Printers Bristol



Goldsmith and inventor Johannes Gutenberg was the first person to build a printing press in Europe. At a time when many people could not read or write their own name and books could cost as much as several years’ wages, his invention revolutionised communication and education. Around the same time, explorers were setting out from the English city of Bristol to explore the new world, but all their documents and charts for the voyage would have had to have been painstakingly handwritten. There were no printers in Bristol at that time.

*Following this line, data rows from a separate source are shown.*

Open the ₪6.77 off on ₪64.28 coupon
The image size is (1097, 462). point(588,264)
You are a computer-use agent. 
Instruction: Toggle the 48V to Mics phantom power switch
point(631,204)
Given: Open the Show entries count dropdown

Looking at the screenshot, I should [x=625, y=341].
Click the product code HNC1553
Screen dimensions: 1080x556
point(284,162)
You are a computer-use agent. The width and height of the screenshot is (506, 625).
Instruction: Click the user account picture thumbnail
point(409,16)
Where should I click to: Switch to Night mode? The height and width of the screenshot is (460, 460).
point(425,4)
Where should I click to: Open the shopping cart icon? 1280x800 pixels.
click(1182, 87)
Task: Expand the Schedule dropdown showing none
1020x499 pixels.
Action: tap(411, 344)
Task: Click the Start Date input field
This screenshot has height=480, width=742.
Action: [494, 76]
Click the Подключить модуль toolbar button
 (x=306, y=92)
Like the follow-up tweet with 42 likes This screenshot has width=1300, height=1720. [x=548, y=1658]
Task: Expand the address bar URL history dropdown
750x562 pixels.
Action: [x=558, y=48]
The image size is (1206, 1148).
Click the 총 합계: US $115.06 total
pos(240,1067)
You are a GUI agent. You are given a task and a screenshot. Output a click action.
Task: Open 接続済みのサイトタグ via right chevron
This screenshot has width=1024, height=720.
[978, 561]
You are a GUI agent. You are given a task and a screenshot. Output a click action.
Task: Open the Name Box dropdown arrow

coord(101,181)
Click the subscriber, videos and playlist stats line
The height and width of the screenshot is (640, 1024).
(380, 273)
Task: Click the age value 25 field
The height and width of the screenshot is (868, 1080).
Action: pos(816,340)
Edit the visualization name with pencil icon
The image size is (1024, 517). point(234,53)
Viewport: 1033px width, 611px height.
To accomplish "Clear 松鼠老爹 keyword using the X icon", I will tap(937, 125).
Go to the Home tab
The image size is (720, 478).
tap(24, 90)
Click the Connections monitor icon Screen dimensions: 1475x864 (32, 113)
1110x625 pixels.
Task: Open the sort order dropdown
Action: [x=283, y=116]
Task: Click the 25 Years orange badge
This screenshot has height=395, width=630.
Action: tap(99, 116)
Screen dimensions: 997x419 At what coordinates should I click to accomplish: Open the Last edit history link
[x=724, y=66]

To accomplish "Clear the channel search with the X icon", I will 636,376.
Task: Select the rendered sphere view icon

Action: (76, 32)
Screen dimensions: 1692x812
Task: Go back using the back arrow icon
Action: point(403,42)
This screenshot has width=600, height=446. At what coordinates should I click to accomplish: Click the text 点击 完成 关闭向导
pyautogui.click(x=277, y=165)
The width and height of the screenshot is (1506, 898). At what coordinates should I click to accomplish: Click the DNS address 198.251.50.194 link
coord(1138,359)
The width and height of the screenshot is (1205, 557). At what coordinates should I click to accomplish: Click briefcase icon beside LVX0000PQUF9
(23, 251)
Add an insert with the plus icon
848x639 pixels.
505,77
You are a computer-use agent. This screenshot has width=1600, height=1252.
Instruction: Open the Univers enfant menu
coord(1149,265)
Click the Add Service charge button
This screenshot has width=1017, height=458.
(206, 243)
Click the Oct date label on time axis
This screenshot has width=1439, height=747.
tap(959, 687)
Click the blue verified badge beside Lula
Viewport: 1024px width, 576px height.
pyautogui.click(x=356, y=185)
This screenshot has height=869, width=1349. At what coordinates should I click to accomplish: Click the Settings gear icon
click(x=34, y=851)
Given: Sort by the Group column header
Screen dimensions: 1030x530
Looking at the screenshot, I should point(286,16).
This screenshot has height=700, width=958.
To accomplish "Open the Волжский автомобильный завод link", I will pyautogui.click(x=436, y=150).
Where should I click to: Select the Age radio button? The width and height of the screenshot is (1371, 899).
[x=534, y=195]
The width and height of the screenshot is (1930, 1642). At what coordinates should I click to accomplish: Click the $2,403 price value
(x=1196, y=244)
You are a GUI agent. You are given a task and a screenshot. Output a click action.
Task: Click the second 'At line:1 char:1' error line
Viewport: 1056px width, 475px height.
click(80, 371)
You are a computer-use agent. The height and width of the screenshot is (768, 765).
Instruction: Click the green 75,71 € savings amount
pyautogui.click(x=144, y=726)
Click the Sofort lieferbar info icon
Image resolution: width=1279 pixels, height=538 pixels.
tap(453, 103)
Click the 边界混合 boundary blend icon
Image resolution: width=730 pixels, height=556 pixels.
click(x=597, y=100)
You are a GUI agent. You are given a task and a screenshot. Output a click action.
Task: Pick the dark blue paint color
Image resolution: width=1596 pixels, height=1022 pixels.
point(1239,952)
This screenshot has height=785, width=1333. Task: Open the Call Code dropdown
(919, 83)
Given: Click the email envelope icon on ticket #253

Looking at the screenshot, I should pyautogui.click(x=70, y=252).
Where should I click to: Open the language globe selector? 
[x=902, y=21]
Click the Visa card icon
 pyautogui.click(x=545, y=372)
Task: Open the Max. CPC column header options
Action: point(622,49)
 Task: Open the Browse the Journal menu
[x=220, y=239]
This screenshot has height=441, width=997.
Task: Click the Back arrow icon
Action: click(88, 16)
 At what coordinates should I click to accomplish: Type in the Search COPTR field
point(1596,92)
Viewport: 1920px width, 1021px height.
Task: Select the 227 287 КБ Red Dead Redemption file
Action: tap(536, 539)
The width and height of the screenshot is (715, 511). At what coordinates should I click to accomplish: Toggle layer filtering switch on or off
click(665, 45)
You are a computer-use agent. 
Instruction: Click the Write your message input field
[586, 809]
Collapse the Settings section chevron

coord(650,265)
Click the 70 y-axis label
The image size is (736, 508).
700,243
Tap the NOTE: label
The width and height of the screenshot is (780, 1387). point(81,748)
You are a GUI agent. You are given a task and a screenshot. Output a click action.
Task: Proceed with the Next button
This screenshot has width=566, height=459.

Gutenberg’s contribution to modern society cannot be overstated. Printing presses based on his design made it possible to quickly and accurately produce many copies of a document, instead of thee traditional hand written method. This meant books became affordable, and literacy increased. Soon, cities like Frankfurt, Paris, London, and even Bristol would have had their own printers. If someone had written a book, they could have it typeset and produce multiple copies which they could then sell.

But individual documents continued to be handwritten. Setting type for printing took longer than writing a single copy of a manuscript. It was also more complicated, as the type had to be inserted back to front, like a negative image is used to produce a photograph. Printers in Bristol and other cities would have had minimum order requirements. This would have been the lowest number of copies they were prepared to print, before setting the type became uneconomical. Otherwise, if you had wanted to commission a smaller print run or even create a single copy, you would have to pay more. No one would print a document for the sake of neatness – handwritten text was still considered far more elegant than printing, and carried the personal touch.

Over the following centuries, printing techniques continued to develop. Improvements were made in the neatness of text, clarity of images, and the speed of the process as a whole. Great seats of learning grew up in major cities, such as the University of Bristol, which owed much to the printers who made their extensive libraries possible. Printing was at the forefront of the industrial revolution, as it made it possible for the practices which were revolutionising workplaces to be written down and communicated for application on a larger scale.

The newspaper industry was made possible by printing technology, which led to people becoming better educated about current affairs. First steam power, and then electrical power were used to drive presses, which were improved to the point where they could create over one thousand copies per minute. Newspapers such as the Bristol Post have only been made possible due to such printers.

Today, printing technology has again leaped ahead, to the point where many of us now have a printer at home, and they are considered essential equipment in an office. They have been combined with scanners and photocopiers to produce all in one business machines. Such printers are available from Image Business Machines of Bristol.